(09.06.2006) Europäische Brunnengesellschaft legt Spendenbilanz vor
17 Monate nach der schrecklichen Tsunami-Katastrophe in Südostasien
kann die Europäische Brunnengesellschaft, die sich - dank städtischer
Unterstützung sowie vieler öffentlicher und privater Spender - sofort
nach der Katastrophe im Süden von Sri Lanka um die Versorgung der
Flutopfer mit Trinkwasser kümmern konnte, auf eine sehr erfolgreiche
Arbeit zurückschauen.
Mit den insgesamt eingegangen Spenden
von rund 290.000 Euro konnten unter anderem zwei Lager mit insgesamt
700 Personen von Anfang an bis zur Auflösung im Februar 2006 täglich
mit 10.000 Litern hygienisch einwandfreiem Trinkwasser versorgt werden.

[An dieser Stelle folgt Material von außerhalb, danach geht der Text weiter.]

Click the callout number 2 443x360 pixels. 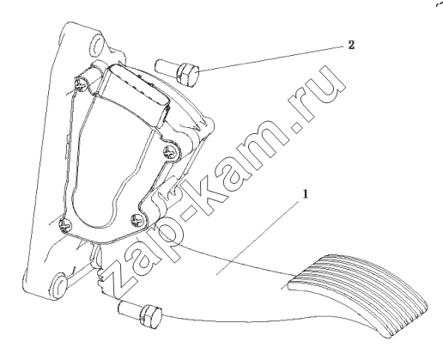pos(351,45)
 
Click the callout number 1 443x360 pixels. pos(306,194)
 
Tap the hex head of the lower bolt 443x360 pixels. pos(151,316)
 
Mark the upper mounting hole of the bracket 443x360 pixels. pos(96,46)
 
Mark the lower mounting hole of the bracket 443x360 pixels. pos(59,285)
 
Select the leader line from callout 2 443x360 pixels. pos(271,58)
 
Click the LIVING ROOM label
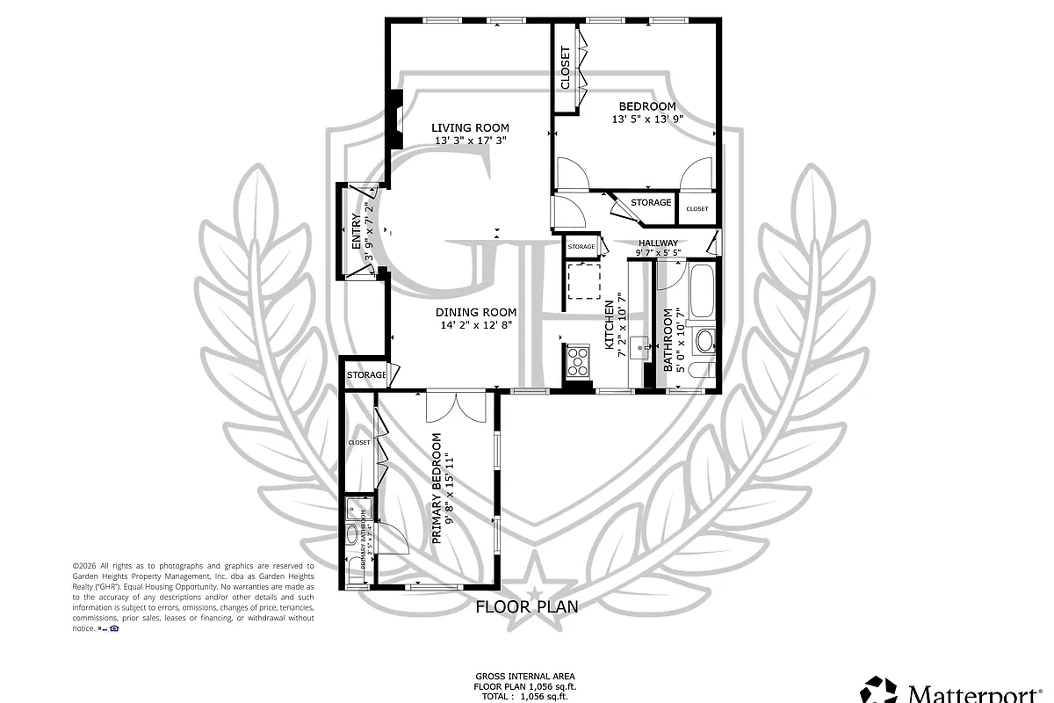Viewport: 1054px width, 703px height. (x=471, y=128)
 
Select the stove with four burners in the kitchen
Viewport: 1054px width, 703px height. (x=578, y=359)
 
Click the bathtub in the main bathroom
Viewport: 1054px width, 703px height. (x=701, y=291)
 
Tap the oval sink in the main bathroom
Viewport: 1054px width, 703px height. (x=704, y=340)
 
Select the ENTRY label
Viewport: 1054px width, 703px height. (x=356, y=233)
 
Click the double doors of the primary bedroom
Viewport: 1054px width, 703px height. (x=456, y=409)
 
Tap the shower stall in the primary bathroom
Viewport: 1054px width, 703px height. (x=357, y=509)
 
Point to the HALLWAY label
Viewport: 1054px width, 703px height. (x=658, y=243)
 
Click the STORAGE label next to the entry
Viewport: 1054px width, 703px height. (x=365, y=375)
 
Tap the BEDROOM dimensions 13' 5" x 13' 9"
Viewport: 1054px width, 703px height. (x=647, y=119)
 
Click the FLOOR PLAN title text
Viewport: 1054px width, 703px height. (x=526, y=605)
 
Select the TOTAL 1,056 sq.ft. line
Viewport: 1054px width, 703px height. (x=525, y=695)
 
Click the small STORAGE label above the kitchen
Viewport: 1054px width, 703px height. (x=581, y=247)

Nach der aktiven Soforthilfe im Januar und Februar 2005 unter
Mitwirkung der Stadtwerke Karlsruhe, der Technischen Werke
Ludwigshafen, der Feuerwehr Ludwigshafen und des Technologiezentrum
Wasser Karlsruhe wurde diese Versorgungsaufgabe von Mitarbeitern der
Universität Ruhuna im Süden von Sri Lanka übernommen.
Bei
seinem vierten Besuch im Januar 2006 überließ der Präsident der
Europäischen Brunnengesellschaft e.V., Prof. Dr. Dietrich Maier, die
mit Spendengeldern beschaffte 105.000 Euro teure
Wasseraufbereitungsanlage der Universität Ruhuna mit der Auflage, diese
bei weiteren Notwassersituationen zum Nutzen der Bevölkerung in Sri
Lanka einzusetzen. Maier entwickelt zurzeit mit der Universität Ruhuna
ein Trinkwassermobil, das nach Katastrophen sowohl für die Sanierung
von Brunnen als auch für die Aufbereitung und Verteilung von
Trinkwasser und für die Notstromerzeugung eingesetzt werden kann. Ein
Prototyp wird voraussichtlich Ende 2006 der Öffentlichkeit vorgestellt.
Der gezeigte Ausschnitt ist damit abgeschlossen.